Source extract:
Start of Block

Andrew Miller started his adult life in the Air Force.  A genetic anomaly nearly derailed it at the outset.  Andrew is color blind, a condition which affects 1 in 12 US men.  He had received a waiver from the Surgeon General to join the Air Force, which allowed him to pursue his career within the branch.

After retiring, he did as so many veterans do: he tried to assimilate his mastered craft into the corporate ships that employ so many vets.

Amazon and Expedia, but those lifestyles, high churn, and walls upon walls of call centers and office buildings were not what his heart desired.

He left the greater Seattle area, returning to the community where he grew up, and became immersed in the industry he had known as a casual summer high school laborer: farming.

First, as an economic strategist for the county and then taking on the job himself, he started a farm from scratch.

He had crunched the numbers and knew he could make it work, just not in the traditional sense.

Beating the Commodity System

By definition, a commodity is a raw material or primary agricultural product that can be bought and sold, such as copper or coffee.

Tulips, both as cut flowers and bulbs from which the beautiful flowers grow, are a commodity.  Produced on large industrial operations where size and scale lead to economic efficiency and business profitability.

But with only 12 acres, there is no way to beat farms in other parts of the world that have thousands upon thousands of acres.

So Andrew devised a new plan.

What started as a last-ditch effort to salvage something of his new business in 2020, when no one could visit the farm to see the plants.  He opened his phone and brought the farm to the masses digitally.

He saved lives: his own and those with whom he connected, telling the story of tulip farming.

Being raised on a small dairy farm with less than 100 head of animals, I knew the profitability of the operation was rarely enough to provide for our family.  By USDA records, 96% of farms rely on off-farm income to survive.  That number is highest for dairy farms!

96% of farms don't generate enough income selling the product they exist to produce to sustain!  It's shocking, right?

So, what is the alternative?  Think differently.

Beat the system.

End of Block

Data:
Start of Block

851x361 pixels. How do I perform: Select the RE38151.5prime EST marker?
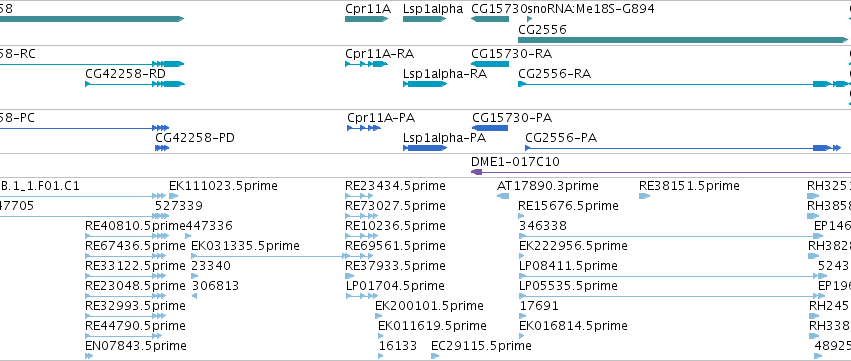pyautogui.click(x=644, y=196)
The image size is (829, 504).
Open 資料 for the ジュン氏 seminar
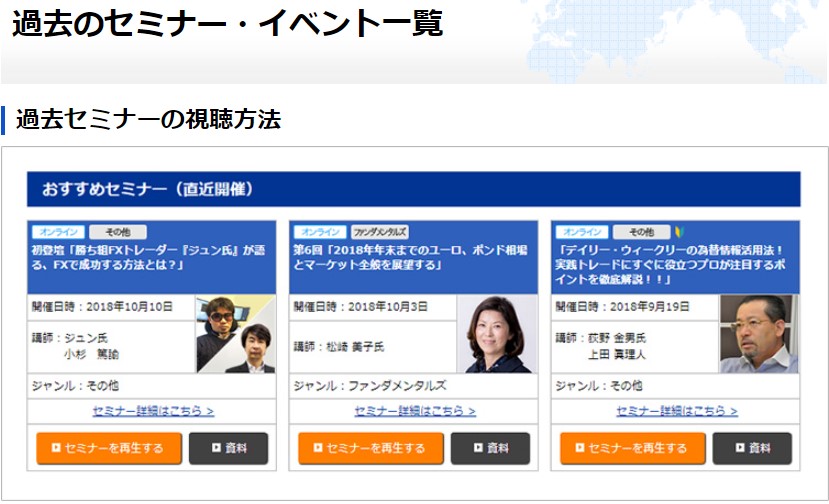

End of Block

Assignment: Please list every item that the text about Andrew Miller's tulip farm names as a commodity or gives as an example of one.

Written response:
- Copper
- Coffee
- Tulips (both as cut flowers and as bulbs)